◆ Recorded information ◆

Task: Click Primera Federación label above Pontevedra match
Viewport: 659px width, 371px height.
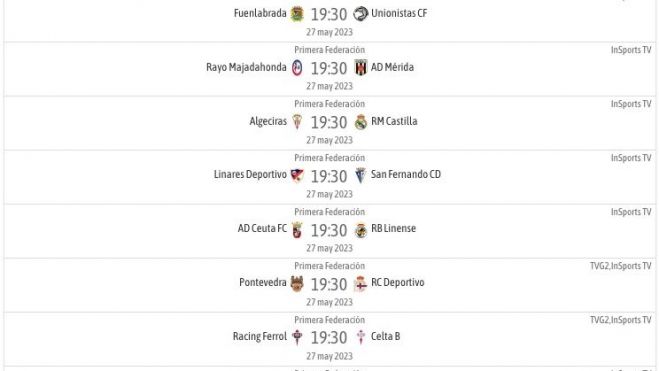Action: tap(330, 266)
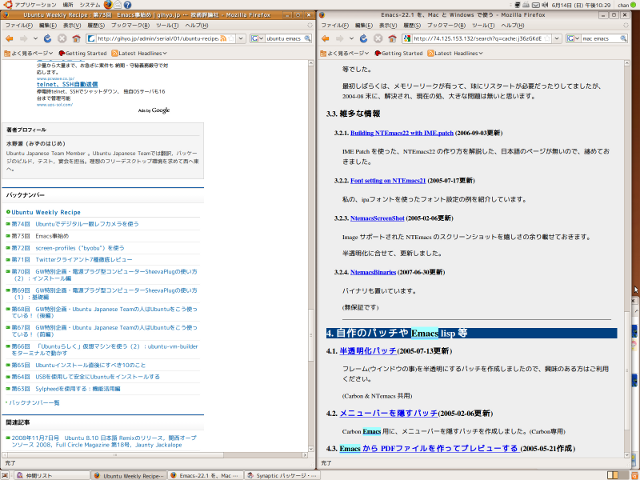
Task: Open 'Building NTEmacs22 with IME.patch' link
Action: [402, 133]
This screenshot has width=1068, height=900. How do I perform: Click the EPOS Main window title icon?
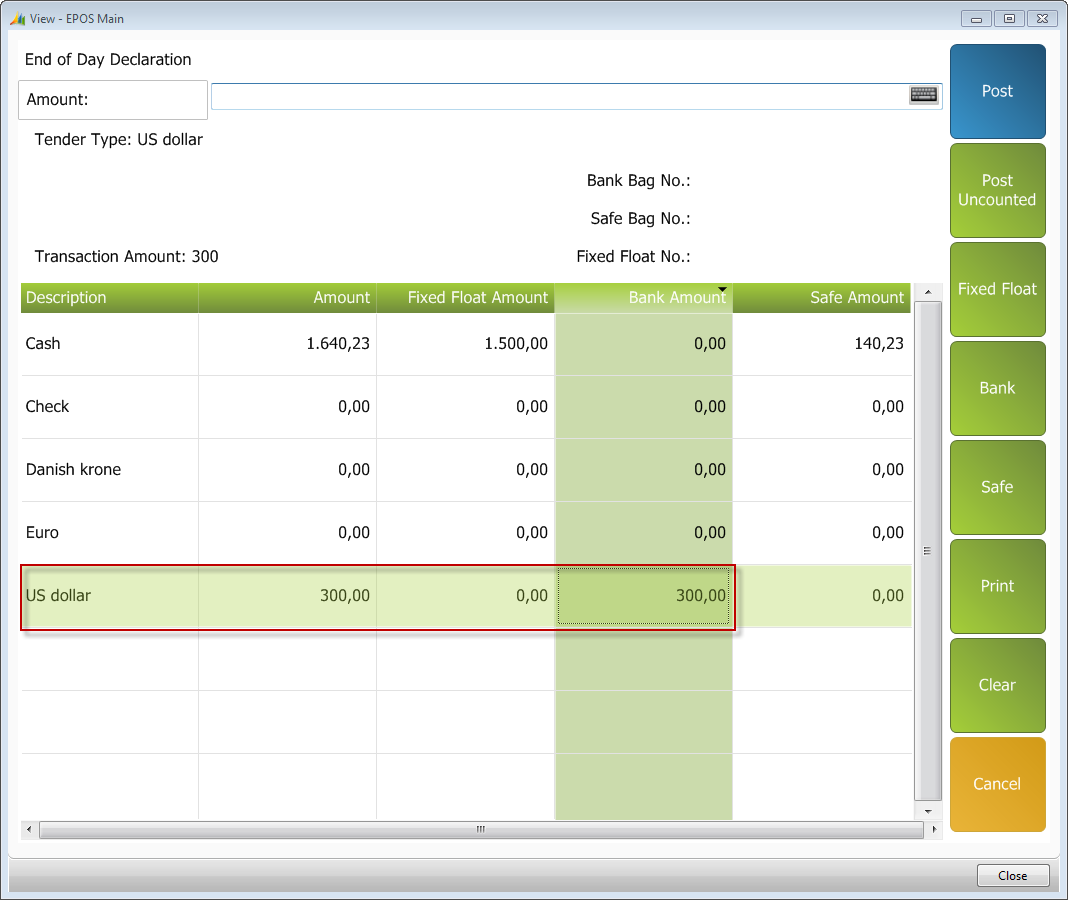point(17,18)
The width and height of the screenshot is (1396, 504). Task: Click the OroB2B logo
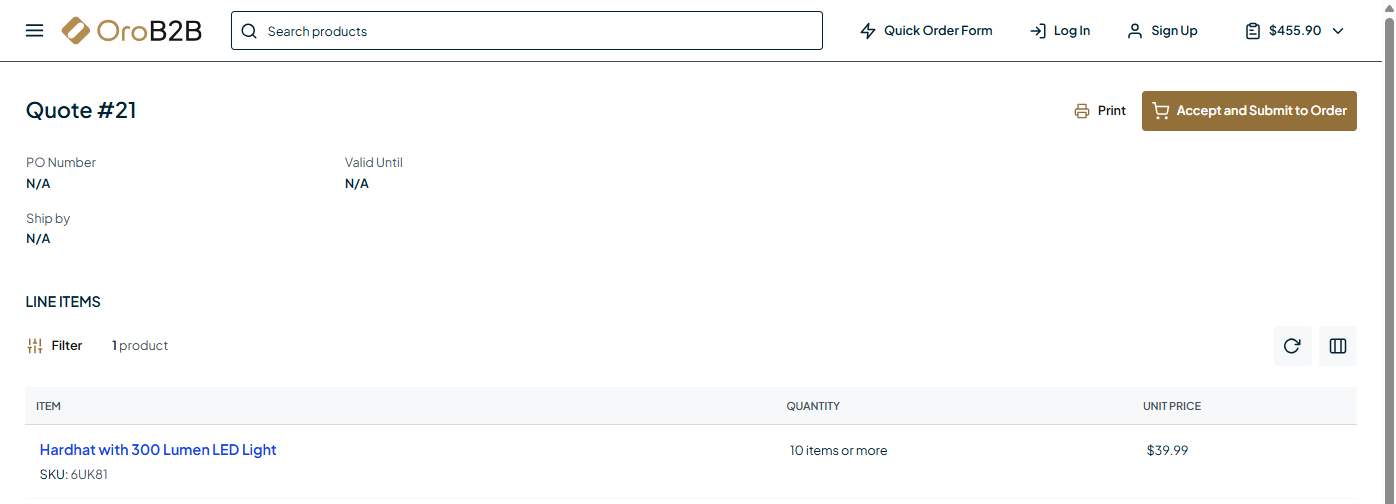[131, 31]
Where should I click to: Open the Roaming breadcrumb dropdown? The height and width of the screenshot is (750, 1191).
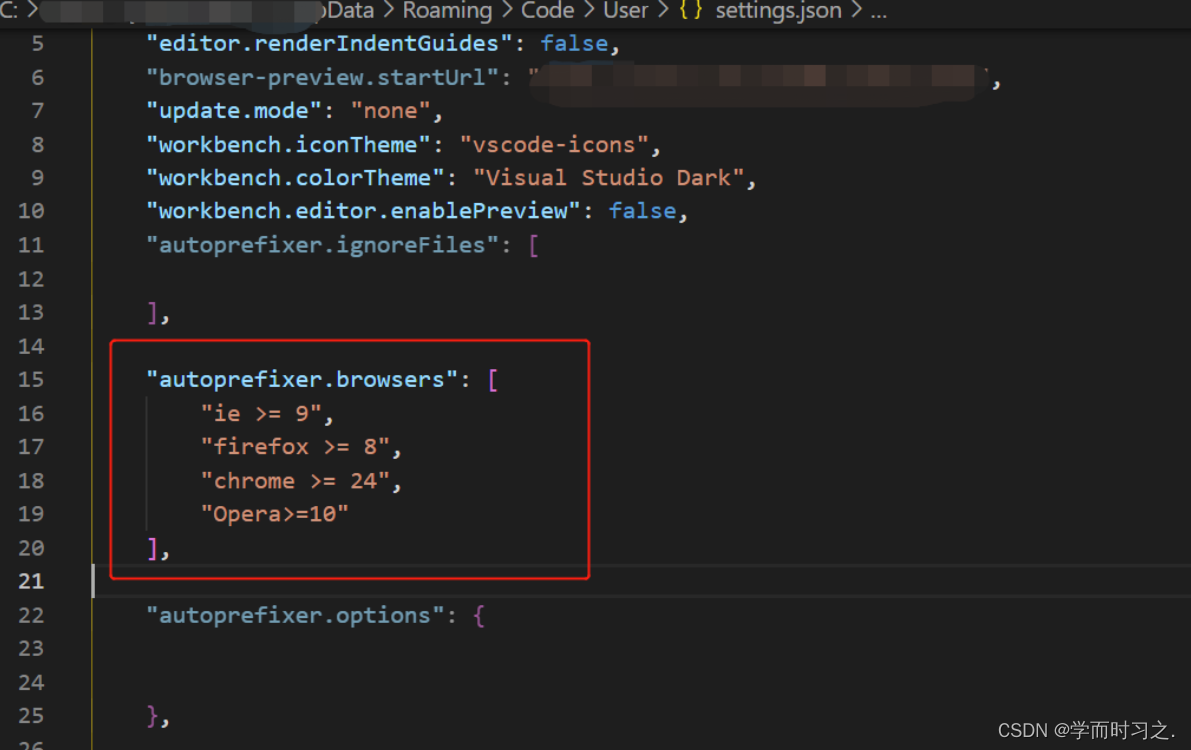447,12
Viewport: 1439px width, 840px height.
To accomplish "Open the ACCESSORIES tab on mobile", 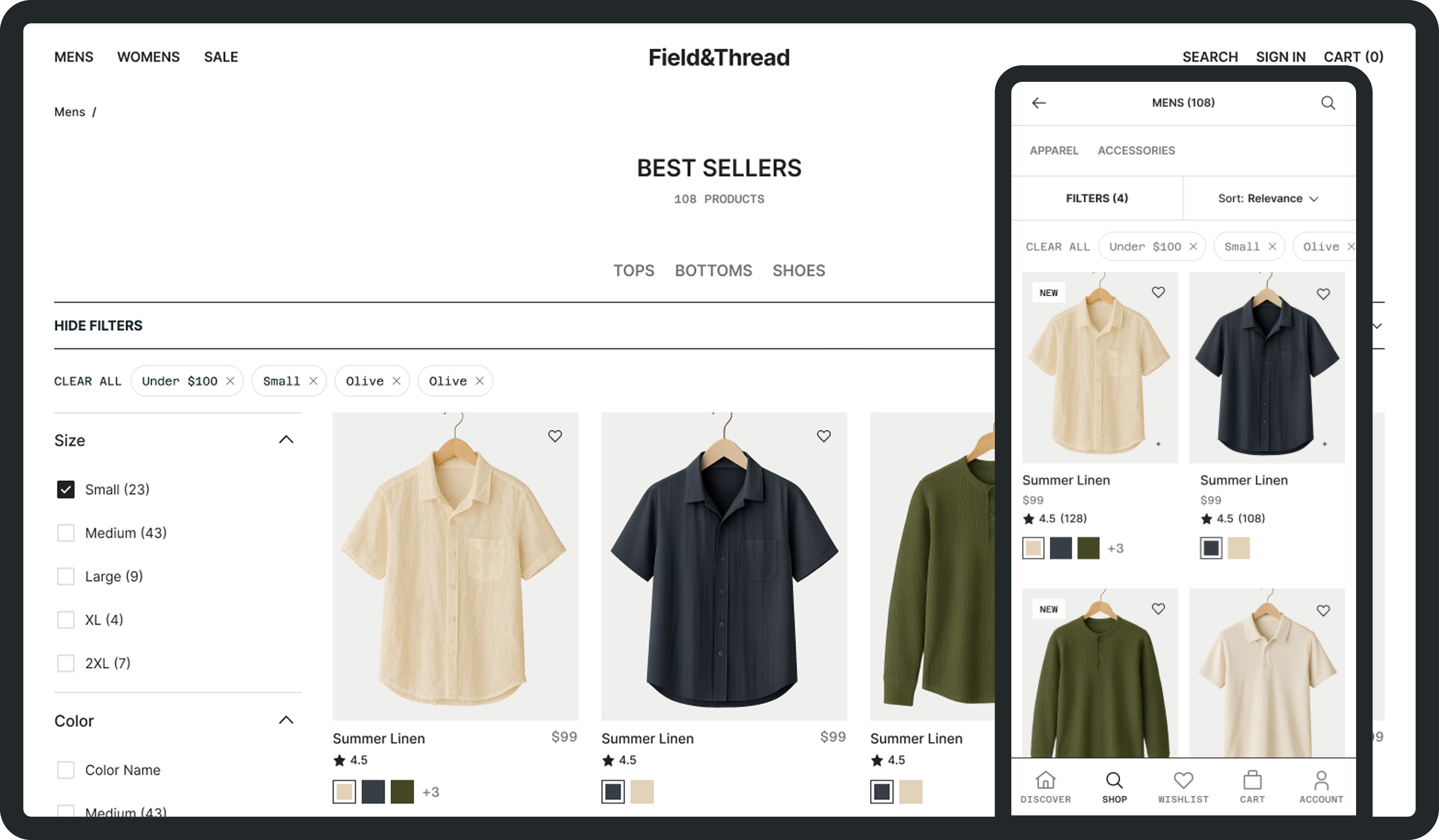I will click(1136, 150).
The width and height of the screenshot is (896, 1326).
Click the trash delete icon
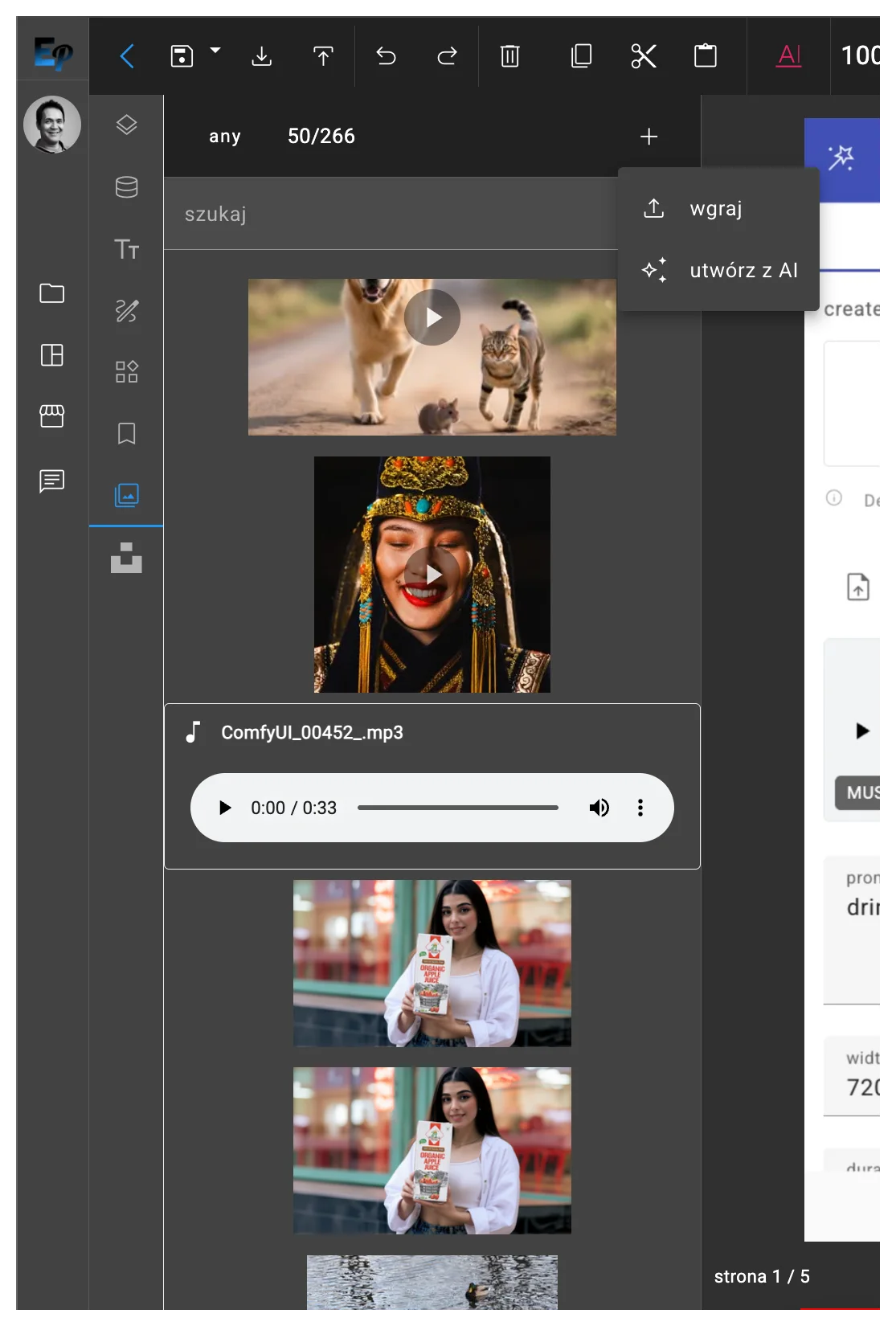pyautogui.click(x=509, y=56)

◆ Exercise ◆
Once you reach the line containing "The width and height of the screenshot is (896, 1326).", print it and every line after it exactly, through the end of the entries, without any pictures.

◆ Reply to the task ◆
The width and height of the screenshot is (896, 1326).
Click the trash delete icon
pyautogui.click(x=509, y=56)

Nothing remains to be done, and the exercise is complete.